Rather than opening them, distressed borrowers in a region that's ground zero for foreclosures may be leaving these letters unopened, tossing them in drawers or the trash.
But lenders, under pressure from Washington, D.C., to work with homeowners to modify loans in a bid to rescue the econ-omy, are reaching out to customers with new repayment options.
"For the first time in a while, there's good news coming from the bank," said Evan Wagner, vice president and director of corporate communications for IndyMac Federal Bank.
But the critical first step in getting help, Wagner said, is opening those letters from the bank. "We know people are frustrated. But if we haven't heard from you in a while and we don't know what your situation is now, we can't help."
At the direction of the Federal Deposit Insurance Corp., which took control of IndyMac when it failed this summer, about 4,000 IndyMac borrowers have been given more affordable mortgages. By this weekend, the bank expects to have sent more than 16,500 modification offers to borrowers.
Wagner said all modifications are for fixed-rate loans, but some hardship cases could get rates as low as 3 percent for the first five years before it resets at 1 percent a year until it reaches the fixed rate -- about 6 percent or less.
IndyMac's efforts, which are designed to save the FDIC money by curbing losses on foreclosed homes, are being closely watched nationwide. In fact, Bank of America Corp. is taking a similar approach with newly acquired Countrywide Financial Corp. as part of an $8.4 billion, 12-state legal settlement reached this month.
That's why Wagner is urging all homeowners, not just IndyMac customers, to not only open mail from lenders, but start contacting them even if they haven't received notification that they are eligible for loan modifications.
"Don't get discouraged if we can't help you today. We are helping people today we couldn't help a month ago," he said.
Other lenders urged to reach out
Some congressional Democrats and state officials say the FDIC's approach at IndyMac should be replicated as the Treasury Department buys billions in troubled mortgage debt as part of a $700 billion financial industry bailout.
"The country is in crisis," said Iowa Attorney General Tom Miller. "This is something that everybody should do."
IndyMac's mounting losses on risky loans sparked a run on the bank in July and forced the government to take control of the lender. Looking over the books, the FDIC found that roughly 10 percent of the bank's 652,723 residential mortgage loans were delinquent or in foreclosure.
The agency says modifying many of those loans -- which include lowering interest rates to as little as 3 percent for the initial five-year period -- must make economic sense, especially because the agency is soliciting offers from other banks to purchase all or part of IndyMac.

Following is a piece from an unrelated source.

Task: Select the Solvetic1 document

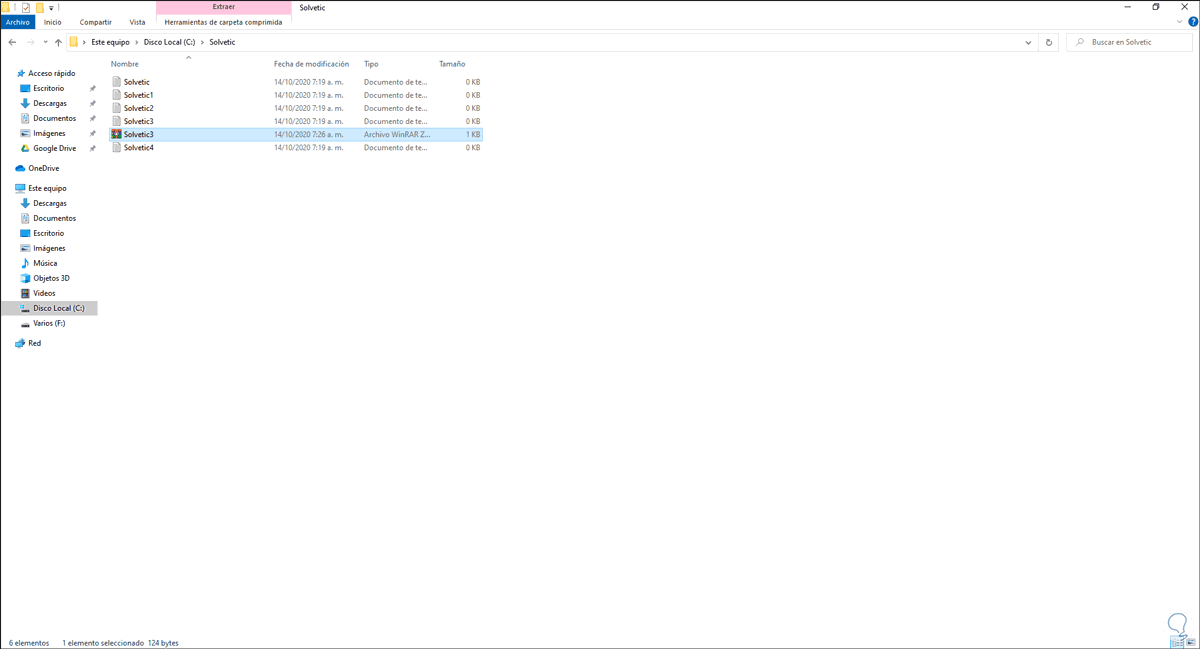Action: pos(140,95)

Wagner said the first wave of homeowners being contacted by IndyMac are customers who have been in touch with the bank within the past six months and have supplied it with personal financial data.
That group of IndyMac borrowers has had a response rate of about 75 percent to the workout proposals.
The bigger challenge for IndyMac and other lenders is contacting customers for which they don't have current financial information. Many are delinquent borrowers inundated with collection calls and mail, and often give up hope about holding onto their homes.